A study on the policy for the families caring for people with disabilities : Based on the expansion of public support and improving accessibility

Abstract

Families have played the single most significant role in looking after people with disabilities in Korea and, albeit belatedly, public discussions on how to support them in a systematic way have recently begun. Following the enforcement of the Act on Welfare Support for Children with Disabilities in 2012 and the Act on Guarantee of Rights of and Support for Persons with Developmental Disabilities in 2015, public services for the families of children with disabilities have been established along with support centers for children with disabilities. However, there are limitations in that these services are not inclusive for all ages and disability types. This study aims to find an efficient way to support families caring for people with disabilities, and views it as a matter of two overlapping areas.
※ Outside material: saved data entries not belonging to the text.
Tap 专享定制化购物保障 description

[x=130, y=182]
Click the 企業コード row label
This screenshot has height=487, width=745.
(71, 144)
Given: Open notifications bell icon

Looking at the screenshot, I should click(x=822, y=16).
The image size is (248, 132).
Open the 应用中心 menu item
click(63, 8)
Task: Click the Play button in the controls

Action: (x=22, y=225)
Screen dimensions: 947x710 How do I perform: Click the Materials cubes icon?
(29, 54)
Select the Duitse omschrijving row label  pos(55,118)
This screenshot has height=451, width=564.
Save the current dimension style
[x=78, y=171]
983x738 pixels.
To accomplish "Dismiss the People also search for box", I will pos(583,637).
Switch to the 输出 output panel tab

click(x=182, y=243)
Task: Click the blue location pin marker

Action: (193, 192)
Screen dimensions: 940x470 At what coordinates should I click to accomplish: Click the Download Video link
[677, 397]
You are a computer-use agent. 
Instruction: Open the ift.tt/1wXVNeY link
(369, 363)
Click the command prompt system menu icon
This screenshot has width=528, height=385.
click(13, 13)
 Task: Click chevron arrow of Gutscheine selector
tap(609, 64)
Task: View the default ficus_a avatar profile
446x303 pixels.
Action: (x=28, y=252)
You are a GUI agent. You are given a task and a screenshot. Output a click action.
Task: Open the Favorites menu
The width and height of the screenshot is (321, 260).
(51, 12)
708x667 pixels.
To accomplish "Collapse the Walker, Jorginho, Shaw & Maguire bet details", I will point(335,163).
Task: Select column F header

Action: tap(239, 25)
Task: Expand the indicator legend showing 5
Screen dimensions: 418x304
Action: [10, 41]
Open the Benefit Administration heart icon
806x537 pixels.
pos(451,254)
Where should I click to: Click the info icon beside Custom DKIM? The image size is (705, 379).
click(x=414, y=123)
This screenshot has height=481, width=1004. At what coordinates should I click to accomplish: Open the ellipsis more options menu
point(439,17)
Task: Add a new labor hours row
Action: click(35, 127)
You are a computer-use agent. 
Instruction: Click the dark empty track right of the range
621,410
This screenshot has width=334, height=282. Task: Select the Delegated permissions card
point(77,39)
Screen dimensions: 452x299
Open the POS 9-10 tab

One is ‘family policies for care’ and another is ‘disability policies for the families of people with disabilities’. Policies for the families of children with disabilities in the United Kingdom, Germany, Sweden and Korea were examined through the use of an analysis framework that encompasses these two perspectives, and the differences among the policies toward the families of children with disabilities are discussed. It draws Implications for Korean policies for the families of people with disabilities. Finally, the subjective care burdens of family caregivers of people with disabilities are examined through focused group interviews. In the conclusion, we proposed several policy suggestions for promoting the rights of children with disabilities and their parents with regard to accessibility and their inclusion in society.